# Angeln auf Kreuzfahrt



## Chris F (27. Juni 2015)

Hallo
Hat schonmal jemand auf eine Kreuzfahrt von Miami zur Karibik geangelt?
Bin mir nicht sicher ob ich ne normal starke Rute mitnimm oder lieber eine mit höherem Wurfgewicht.
In Miami würde ich gerne auf die Barsche angeln und in der Karibik auf die Salzwasserfische.

Vielleicht hat ja jemand Erfahrung gemacht


----------



## porbeagle (28. Juni 2015)

*AW: Angeln auf Kreuzfahrt*

Du willst aber nicht vom Kreuzfahrer runterfischen oder?
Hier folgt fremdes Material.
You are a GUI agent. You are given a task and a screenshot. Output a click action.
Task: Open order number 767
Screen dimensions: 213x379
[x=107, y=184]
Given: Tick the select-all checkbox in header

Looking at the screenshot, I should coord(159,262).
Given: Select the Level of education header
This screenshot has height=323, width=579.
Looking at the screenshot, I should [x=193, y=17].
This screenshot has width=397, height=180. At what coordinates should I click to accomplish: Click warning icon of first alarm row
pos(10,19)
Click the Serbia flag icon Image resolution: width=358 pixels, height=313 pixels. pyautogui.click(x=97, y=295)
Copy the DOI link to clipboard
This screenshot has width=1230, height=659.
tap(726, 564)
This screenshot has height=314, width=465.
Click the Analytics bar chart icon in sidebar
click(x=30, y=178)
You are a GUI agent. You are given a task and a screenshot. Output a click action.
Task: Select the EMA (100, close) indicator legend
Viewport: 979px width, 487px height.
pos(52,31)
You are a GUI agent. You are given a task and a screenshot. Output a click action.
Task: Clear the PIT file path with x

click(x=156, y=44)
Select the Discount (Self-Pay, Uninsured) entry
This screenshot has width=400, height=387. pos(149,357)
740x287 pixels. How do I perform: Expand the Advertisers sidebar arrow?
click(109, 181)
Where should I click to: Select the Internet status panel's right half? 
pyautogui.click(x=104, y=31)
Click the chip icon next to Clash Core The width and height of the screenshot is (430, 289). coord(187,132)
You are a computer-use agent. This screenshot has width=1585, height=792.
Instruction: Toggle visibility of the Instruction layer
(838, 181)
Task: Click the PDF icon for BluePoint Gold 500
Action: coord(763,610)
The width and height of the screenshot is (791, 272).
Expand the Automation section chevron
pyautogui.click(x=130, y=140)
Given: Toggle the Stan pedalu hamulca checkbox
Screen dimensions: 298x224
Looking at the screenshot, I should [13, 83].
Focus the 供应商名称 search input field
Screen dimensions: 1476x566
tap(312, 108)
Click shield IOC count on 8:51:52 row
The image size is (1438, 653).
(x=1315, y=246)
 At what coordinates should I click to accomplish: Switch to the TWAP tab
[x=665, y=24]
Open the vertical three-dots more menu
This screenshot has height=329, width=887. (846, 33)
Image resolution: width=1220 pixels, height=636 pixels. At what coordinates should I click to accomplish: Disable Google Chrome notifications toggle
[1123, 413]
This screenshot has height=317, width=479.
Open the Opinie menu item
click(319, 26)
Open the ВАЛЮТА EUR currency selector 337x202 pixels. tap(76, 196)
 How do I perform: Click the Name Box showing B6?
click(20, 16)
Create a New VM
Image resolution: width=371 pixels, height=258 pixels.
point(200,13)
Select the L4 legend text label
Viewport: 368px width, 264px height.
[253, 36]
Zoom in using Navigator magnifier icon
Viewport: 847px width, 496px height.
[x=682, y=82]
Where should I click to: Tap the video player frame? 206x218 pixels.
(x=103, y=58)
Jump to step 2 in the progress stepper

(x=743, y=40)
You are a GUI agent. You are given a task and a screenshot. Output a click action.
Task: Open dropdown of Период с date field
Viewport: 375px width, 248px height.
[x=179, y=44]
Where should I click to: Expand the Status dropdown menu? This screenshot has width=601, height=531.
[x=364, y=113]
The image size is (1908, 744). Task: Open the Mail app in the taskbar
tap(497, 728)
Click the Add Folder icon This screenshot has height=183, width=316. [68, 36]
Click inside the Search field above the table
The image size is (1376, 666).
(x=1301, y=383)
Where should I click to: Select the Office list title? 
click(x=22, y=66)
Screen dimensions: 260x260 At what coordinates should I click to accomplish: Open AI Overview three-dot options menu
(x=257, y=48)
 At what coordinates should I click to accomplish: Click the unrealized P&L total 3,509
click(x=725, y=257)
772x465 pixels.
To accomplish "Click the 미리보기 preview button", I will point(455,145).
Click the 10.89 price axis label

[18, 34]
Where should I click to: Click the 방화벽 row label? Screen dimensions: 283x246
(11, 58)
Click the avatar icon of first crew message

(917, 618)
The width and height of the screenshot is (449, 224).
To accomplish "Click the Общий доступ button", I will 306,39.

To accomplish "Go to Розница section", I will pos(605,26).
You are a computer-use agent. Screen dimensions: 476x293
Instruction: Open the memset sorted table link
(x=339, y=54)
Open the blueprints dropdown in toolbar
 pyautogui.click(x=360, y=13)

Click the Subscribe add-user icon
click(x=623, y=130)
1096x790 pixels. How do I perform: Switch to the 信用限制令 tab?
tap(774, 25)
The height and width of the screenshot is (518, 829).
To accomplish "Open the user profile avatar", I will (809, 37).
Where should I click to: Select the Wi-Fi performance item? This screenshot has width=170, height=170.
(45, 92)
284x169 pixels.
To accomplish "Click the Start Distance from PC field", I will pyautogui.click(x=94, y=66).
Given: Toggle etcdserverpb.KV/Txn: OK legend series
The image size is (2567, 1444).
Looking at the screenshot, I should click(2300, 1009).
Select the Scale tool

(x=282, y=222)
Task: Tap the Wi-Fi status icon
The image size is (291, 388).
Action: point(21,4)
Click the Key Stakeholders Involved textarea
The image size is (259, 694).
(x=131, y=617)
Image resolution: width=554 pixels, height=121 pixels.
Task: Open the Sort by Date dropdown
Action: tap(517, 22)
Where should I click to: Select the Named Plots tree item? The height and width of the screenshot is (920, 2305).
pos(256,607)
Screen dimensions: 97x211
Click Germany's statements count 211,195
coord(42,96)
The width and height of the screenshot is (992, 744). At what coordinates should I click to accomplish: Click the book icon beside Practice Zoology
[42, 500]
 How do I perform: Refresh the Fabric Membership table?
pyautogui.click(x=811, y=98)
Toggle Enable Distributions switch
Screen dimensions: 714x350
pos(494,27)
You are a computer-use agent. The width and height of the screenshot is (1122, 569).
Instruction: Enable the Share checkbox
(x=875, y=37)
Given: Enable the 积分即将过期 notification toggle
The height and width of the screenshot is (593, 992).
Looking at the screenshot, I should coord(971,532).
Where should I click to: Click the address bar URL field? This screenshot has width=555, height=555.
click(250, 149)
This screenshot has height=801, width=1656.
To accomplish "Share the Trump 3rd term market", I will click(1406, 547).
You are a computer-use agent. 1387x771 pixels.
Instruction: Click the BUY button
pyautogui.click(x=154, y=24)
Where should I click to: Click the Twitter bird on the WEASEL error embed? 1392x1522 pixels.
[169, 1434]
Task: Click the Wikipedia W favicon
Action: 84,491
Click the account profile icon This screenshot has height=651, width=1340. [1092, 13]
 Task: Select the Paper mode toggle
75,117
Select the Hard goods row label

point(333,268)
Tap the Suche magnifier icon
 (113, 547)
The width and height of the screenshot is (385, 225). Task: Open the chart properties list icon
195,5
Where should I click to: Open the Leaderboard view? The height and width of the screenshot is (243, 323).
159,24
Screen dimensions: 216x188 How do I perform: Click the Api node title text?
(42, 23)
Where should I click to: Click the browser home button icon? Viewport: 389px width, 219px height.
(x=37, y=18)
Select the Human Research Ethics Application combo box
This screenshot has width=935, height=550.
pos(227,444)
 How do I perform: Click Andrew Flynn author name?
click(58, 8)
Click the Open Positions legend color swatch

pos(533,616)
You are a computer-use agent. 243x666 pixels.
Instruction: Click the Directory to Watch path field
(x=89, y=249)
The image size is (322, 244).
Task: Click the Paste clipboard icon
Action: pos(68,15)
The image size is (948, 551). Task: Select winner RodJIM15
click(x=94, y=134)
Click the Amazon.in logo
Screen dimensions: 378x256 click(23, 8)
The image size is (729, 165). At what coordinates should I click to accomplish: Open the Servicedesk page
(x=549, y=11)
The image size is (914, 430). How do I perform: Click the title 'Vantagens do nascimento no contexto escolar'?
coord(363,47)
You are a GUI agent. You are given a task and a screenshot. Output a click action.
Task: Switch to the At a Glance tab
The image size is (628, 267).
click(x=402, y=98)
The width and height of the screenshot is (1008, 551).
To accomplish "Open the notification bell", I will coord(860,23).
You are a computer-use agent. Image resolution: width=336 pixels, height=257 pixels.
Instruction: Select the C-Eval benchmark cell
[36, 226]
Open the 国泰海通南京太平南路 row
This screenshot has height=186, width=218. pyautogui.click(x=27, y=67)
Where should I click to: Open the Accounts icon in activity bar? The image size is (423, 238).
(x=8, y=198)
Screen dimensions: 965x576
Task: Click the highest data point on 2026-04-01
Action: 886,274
Wenn du Lust hast auf Big Game genauso wie Light Tackle kannst du das dort ohne Probleme. Die schmeißen dich tot mit Angeboten Tackle kannst du leihen.
Selbst Peacockbass gibts dort. Nimm dir nen Guide der holt dich morgens kümmert sich um die Papiere ab aufs Boot und dann gehts los.


----------



## Chris F (28. Juni 2015)

*AW: Angeln auf Kreuzfahrt*

hm
Wäre auch eine Idee!
Dann müsste es aber eine Balkonkabine hinten raus sein :q:q


----------



## anglermeister17 (29. Juni 2015)

*AW: Angeln auf Kreuzfahrt*

Chris, wie lange ist denn jeweils dein Aufenthalt an den Plätzen? Wäre auch hilfreich zu wissen! Normalerweise sind die Aufenthaltszeiten ja relativ kurz bei einer Kreuzfahrt, nicht ideal für Angelausflüge normalerweise? Also mehr Input über den geplanten Reiseverlauf wäre sicher hilfreich!


----------



## tomsen83 (29. Juni 2015)

*AW: Angeln auf Kreuzfahrt*

Die gute 80lbs Kombo hinten raus und auf Wahoo und King geschleppt :q Die Standardschleppgeschwindigkeit bei den Amis auf diese Fische liegt bei um die 15 Knoten. Dat sollte der Dampfer schaffen#6


----------



## JasonP (5. Juli 2015)

*AW: Angeln auf Kreuzfahrt*

Musst dem Captain nur beibringen, er soll den Kahn anhalten, damit du den fisch sicher landen kannst


----------



## Kotzi (6. Juli 2015)

*AW: Angeln auf Kreuzfahrt*

http://www.tierchenwelt.de/funfacts/tierische-rekorde/714-rekorde-fische-schnellsten.html

Ach son Marlin packt das!


----------